At the end of the war he publicized Le Corbusier in Milan and joined the anarchist movement, eventually participating in the first congress of the International of Anarchist Federations in Carrara. In this period, he began his collaboration with the anarchist magazine Volontà, in which he tried to launch new social ideas for reconstruction and the incessant need for social housing.
In 1948 he resumed his university studies in Venice, where he graduated in 1949. In 1950 he opened his own studio in Milan. In 1951 he organized an exhibition on spontaneous architecture and, three years later, presented three short films written with Elio Vittorini in which he denounced the drift towards a modern metropolis run by bureaucrats and technicians, in whom interest in man is not a priority, and urged the spectator to act personally.

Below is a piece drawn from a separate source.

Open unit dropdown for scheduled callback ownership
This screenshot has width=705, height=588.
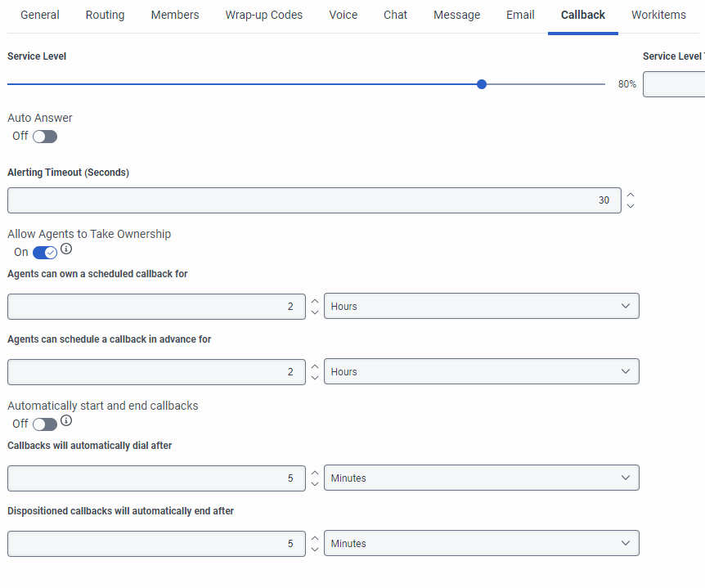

In 1955 he obtained a professorship in urban planning which he maintained until 1983, coming into contact and often clashing with the major names in Italian architecture and urbanism such as Giuseppe Samonà, Carlo Scarpa, Bruno Zevi and Paolo Portoghesi. Between 1952 and 1960 he was part of the new generation invited to participate in the Congrès Internationaux d'Architecture Moderne (CIAM).
In 1956, as an Italian member of the CIAM, he presented his own project for a housing complex in Matera in which all the principles of le Corbusier are ignored at the expense of specific attention to the geographical, social and climatic context of the region. It is clearly a strong break with the old generation of architects and the myth of a unique international architectural model. Thus, in the 1956 congress, the end of the CIAM was marked with the start of Team 10, which brought together the new generation of architects (including De Carlo, Alison and Peter Smithson, Aldo van Eyck, and Jacob Bakema) to conceive a new type of architecture, one which was better suited to local social and environmental conditions and where man "is not reduced to an abstract figure".
In 1964 he was in charge of the first General Town Plan of the city of Urbino. Since 1965 he was in charge of designing the campus and facilities of the new University of Urbino. In the project the campus merges with the landscape, physically fitting into the hills. It was this project that saw him busy for many years of his life, and that gave him his first real international recognition. During the 1968 movement in Italy, he sought a constructive dialogue with his students and published a series of texts and essays in which he theorized a more democratic and open "participatory architecture".
Libertarian socialism was the underlying force for all of his planning and design. De Carlo saw architecture as a consensus-based activity: his designs were generated as an expression of the forces that operate in a given context, including human, physical, cultural, and historical forces. His ideas linked the CIAM ideals with the late twentieth century reality.
Although his political beliefs have limited his portfolio of buildings, his ideas remained. From 1970, he began building houses for workers in Terni, together with the workers and their families themselves. This was the first example of a participatory architecture in Italy, which turned out to be a success, being repeated with different results and procedures; in 1972 for the Rimini City Plan, and in 1979 for the recovery of Mazzorbo island in Venice.
In 1976 he founded the ILAUD (International Laboratory of Architecture & Urban Design), based on the principles of Team X, which for 27 years took place every summer in Italy, in order to carry out continuous research in the evolution of architecture. In 1978 he founded and directed the magazine "Space and society" through which for more than twenty years he kept the network created by Team X active and guaranteed an alternative and independent voice in the European architectural sphere.
In Siena he was in charge of a project for the new suburb of San Miniato which he criticized for its practical implementation (with its execution completed almost entirely by the municipality of Siena) and from which he dissociated himself later.
Several times he was invited to universities around the world for conferences and meetings, receiving numerous awards and recognitions. De Carlo received an Honorary Doctorate from Heriot-Watt University in 1995.